Example of an E7 Rating (partial encouragement, little or no participation). Darren was a nationally ranked runner in his youth. His 2:20:10 marathon was eleventh fastest in the U.S. in 1972. He has continued to enjoy track and field and coaches local high school athletes in cross-country and track. I have no intrinsic interest in track and field, but when Darren expresses concern to me about whether his coaching involvement is perhaps taking too much time away from family, I encourage him to continue. When the 2001 World Championships of Track and Field were hosted by Edmonton, just an hour up the road from us, I pooled the resources of family members who chipped in to buy him a full ten-day pass. He enjoyed every moment; I did not attend, which was okay with him. But he knows that I am fully supportive of this specific interest of his.

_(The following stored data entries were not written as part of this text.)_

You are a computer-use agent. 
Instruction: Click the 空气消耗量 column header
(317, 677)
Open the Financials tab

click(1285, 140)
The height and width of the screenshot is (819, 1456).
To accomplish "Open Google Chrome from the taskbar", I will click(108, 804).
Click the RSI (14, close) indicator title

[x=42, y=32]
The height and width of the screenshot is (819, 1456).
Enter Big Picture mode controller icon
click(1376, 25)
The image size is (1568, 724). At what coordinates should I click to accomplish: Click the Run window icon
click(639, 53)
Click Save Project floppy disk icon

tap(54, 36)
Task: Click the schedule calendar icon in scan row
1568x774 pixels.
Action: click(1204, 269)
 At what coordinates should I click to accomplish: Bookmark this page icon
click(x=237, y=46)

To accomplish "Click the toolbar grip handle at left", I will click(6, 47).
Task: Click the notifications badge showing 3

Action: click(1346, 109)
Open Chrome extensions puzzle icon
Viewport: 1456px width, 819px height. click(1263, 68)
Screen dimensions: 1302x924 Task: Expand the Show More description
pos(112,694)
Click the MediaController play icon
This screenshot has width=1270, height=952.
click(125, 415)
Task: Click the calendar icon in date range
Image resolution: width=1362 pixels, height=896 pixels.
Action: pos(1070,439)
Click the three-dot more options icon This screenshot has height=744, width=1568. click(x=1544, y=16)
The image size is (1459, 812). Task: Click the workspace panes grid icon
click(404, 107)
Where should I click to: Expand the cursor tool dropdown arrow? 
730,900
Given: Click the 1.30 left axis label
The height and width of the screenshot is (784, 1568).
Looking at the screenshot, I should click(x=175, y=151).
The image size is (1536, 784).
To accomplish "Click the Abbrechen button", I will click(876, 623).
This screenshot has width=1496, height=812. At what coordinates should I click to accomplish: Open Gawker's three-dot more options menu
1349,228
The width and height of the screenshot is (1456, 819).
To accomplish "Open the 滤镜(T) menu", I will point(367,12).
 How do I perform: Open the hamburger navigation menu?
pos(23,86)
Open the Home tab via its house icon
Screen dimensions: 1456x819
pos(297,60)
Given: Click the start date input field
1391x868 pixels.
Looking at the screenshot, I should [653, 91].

The first seven levels of encouragement typically represent an excellent encouragement response to the essence qualities of one’s partner. Numbers E8 and E9 are also acceptable in certain cases. Please don’t burden your relationship with the expectation of having to enjoy everything together. Darren and I do in fact have several qualities that we score somewhere between an E8 and an E9. I’ll give you and example of an 8/9 rating to show you that even when something looks insurmountable, it can be dealt with, as long as there’s a lot of love and no small amount of thought and humor put into it.

Example of an E8/E9 Rating (little or no encouragement and reluctant participation). Here’s the story: I love animals, but I haven’t had a pet for many, many years. Being a single mother with twin daughters and moving fairly often was not conducive to pets. Darren and I discussed pets before we married and, while he likes animals, he feels that they must have the proper environment; having a pet depends on how and where you live. Eventually, we did get a cat. Our very independent cat fit well with our incredibly active lifestyle. But, over the years, there has always been the matter of “the dog.” The twins and I wanted a dog. After all, I had spent several years (before children) training and owning Labrador Retrievers, and while Darren loves dogs he thinks you need to live in the country on five acres to own anything that woofs. Every time he would say this, the twins would moan: “by the time you own five acres and a house, we’re going to married and gone. We want a dog while we’re still kids!” The impasse lasted until this past summer when my very smart daughters who studied their stepfather well produced a PowerPoint presentation explaining why a golden retriever was the perfect dog for our environmental and financial circumstances. Darren, the logical researcher and academician, knew when he had been beaten at his own game. We are now the proud owners of a lovely golden retriever, Amber, and while things are going well, this scenario still definitely ranks as an E8 or E9. Darren gives us little or no encouragement, but he will participate by running or “loving on” the dog when her soulful eyes beg for his attention. He doesn’t like the fact that Amber doesn’t have a farm to run on, but he’s a softy at heart, and Amber’s got some pretty eloquent eyes.